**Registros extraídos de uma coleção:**
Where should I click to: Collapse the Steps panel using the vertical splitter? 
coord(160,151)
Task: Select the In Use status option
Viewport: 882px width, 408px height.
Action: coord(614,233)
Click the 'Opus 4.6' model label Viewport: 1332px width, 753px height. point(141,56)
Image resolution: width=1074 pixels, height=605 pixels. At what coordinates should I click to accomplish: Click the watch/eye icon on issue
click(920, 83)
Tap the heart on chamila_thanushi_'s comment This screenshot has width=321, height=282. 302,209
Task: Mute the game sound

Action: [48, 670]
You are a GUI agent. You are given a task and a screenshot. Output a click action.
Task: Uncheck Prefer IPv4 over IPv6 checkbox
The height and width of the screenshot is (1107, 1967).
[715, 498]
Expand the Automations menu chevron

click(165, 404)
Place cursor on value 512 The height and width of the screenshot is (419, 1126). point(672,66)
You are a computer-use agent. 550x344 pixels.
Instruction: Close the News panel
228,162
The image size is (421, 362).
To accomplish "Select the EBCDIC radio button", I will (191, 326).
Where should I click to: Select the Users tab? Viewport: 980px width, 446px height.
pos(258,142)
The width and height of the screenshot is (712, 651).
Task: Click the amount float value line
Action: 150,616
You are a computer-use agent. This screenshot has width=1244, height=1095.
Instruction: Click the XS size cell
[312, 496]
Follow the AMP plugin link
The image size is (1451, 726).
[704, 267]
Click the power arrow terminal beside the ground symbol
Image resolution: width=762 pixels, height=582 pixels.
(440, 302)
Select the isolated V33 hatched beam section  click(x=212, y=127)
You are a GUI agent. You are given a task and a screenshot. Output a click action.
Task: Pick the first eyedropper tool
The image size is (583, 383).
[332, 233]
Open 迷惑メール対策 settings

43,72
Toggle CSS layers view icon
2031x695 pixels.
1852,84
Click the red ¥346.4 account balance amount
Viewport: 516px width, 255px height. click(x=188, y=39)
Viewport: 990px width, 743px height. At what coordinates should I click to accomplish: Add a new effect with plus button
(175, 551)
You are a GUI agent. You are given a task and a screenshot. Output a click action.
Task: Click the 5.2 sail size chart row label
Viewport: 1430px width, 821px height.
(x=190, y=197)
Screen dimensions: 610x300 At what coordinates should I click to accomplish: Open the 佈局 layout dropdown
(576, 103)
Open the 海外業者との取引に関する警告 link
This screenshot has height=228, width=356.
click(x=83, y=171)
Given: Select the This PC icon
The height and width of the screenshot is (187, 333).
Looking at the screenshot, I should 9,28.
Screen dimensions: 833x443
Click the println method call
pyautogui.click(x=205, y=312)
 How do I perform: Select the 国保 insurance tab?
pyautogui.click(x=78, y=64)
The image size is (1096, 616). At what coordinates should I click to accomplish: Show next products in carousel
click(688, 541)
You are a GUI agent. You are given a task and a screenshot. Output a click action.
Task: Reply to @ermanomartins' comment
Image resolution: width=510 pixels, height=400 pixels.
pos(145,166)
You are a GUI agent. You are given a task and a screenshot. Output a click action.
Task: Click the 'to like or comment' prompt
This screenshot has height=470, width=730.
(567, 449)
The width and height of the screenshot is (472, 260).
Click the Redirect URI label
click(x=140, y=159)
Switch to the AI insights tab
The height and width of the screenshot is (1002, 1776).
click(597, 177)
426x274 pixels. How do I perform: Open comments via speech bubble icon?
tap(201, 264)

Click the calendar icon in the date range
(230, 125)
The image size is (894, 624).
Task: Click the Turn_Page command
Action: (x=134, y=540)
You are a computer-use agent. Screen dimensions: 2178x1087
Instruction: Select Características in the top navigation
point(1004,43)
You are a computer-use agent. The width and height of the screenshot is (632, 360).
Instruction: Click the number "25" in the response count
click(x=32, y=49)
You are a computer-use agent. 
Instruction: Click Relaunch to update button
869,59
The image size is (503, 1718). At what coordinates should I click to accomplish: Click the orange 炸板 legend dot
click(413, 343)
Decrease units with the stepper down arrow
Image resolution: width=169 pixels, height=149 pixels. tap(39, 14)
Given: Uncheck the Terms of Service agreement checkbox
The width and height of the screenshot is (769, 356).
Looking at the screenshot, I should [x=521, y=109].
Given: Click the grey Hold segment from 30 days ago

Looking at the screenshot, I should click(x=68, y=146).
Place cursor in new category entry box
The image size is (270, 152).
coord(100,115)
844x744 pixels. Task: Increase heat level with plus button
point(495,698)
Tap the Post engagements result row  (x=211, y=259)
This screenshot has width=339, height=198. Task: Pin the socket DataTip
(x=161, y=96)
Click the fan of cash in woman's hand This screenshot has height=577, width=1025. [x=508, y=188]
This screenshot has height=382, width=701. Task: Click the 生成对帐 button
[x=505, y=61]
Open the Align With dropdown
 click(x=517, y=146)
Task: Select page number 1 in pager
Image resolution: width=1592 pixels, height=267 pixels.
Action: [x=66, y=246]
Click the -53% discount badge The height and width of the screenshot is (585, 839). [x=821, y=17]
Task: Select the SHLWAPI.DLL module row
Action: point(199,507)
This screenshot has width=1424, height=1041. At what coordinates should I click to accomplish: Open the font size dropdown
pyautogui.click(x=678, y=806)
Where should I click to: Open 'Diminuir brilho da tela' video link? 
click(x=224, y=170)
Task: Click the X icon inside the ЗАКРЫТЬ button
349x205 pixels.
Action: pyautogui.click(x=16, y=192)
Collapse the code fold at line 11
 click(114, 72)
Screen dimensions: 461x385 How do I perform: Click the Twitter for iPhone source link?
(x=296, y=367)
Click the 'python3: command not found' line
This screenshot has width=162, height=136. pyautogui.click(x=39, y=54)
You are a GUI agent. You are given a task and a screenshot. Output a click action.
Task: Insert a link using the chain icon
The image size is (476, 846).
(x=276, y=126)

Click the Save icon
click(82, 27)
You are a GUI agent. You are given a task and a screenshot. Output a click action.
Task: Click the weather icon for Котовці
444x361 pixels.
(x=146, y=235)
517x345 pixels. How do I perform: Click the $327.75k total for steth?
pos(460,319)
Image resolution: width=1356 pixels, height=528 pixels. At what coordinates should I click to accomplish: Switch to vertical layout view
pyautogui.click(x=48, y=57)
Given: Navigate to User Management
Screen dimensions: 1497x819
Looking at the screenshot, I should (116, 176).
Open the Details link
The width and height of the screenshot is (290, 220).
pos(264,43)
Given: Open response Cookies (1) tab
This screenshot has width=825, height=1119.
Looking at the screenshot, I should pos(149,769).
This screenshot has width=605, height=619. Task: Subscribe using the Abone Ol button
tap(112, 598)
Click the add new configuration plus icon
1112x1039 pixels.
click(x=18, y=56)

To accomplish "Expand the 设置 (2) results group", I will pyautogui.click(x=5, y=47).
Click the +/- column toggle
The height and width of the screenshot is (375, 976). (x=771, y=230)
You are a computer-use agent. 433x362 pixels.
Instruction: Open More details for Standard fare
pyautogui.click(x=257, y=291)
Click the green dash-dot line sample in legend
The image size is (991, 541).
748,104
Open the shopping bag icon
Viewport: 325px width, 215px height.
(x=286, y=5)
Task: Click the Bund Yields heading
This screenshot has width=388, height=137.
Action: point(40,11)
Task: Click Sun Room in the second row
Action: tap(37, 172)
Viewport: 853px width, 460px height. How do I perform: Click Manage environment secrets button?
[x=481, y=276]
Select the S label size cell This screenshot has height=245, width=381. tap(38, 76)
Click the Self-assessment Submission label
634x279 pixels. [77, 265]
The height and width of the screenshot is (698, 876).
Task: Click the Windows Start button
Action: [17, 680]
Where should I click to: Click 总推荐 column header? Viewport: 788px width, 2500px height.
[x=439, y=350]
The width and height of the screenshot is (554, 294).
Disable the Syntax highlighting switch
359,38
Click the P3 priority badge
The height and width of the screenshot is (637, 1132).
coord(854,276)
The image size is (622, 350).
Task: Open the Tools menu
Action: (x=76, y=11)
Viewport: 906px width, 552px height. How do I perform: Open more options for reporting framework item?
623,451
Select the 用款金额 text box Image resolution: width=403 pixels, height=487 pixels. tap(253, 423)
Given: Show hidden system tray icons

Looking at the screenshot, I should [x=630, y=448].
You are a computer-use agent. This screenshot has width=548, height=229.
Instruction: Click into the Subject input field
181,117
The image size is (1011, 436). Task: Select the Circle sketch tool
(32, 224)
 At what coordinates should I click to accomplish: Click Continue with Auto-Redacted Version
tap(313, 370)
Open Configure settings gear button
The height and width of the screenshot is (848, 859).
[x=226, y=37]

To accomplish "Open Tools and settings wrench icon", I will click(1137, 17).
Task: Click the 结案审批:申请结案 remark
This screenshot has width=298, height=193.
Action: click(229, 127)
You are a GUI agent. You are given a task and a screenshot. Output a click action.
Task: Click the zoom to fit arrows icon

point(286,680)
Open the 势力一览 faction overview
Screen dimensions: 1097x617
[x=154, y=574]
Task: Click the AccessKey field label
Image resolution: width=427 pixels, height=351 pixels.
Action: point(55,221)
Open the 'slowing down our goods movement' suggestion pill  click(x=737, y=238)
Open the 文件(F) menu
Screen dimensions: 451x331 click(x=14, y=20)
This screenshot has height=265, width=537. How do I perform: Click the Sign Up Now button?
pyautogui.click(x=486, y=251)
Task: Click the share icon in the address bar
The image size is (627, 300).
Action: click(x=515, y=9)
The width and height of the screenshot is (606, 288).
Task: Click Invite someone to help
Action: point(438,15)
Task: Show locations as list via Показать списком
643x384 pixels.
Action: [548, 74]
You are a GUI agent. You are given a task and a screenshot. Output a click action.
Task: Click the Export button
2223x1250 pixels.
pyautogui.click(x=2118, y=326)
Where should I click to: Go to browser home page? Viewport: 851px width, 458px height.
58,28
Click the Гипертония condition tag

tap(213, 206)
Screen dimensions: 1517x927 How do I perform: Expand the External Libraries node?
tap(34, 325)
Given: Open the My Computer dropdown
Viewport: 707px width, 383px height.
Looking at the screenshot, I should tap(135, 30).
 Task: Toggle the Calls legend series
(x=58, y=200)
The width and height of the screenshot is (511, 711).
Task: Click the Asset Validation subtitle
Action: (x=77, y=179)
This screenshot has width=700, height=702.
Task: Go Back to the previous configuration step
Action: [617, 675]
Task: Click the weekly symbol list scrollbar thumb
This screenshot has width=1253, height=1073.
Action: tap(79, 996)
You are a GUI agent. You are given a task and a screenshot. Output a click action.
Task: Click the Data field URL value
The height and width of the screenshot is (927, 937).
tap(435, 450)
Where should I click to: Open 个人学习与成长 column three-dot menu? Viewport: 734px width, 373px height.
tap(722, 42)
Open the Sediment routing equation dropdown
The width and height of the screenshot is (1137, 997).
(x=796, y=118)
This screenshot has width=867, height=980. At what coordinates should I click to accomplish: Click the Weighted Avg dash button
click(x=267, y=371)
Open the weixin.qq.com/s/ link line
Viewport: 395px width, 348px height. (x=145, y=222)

**Pedido escrito:** Transcreva sem nenhuma alteração o trecho da listagem acima que vai da linha que contém "Screen dimensions: 461x385" até a linha que contém "pos(460,319)", incluindo ambas.

**Resultado final:**
Screen dimensions: 461x385 How do I perform: Click the Twitter for iPhone source link?
(x=296, y=367)
Click the 'python3: command not found' line
This screenshot has width=162, height=136. pyautogui.click(x=39, y=54)
You are a GUI agent. You are given a task and a screenshot. Output a click action.
Task: Insert a link using the chain icon
The image size is (476, 846).
(x=276, y=126)

Click the Save icon
click(82, 27)
You are a GUI agent. You are given a task and a screenshot. Output a click action.
Task: Click the weather icon for Котовці
444x361 pixels.
(x=146, y=235)
517x345 pixels. How do I perform: Click the $327.75k total for steth?
pos(460,319)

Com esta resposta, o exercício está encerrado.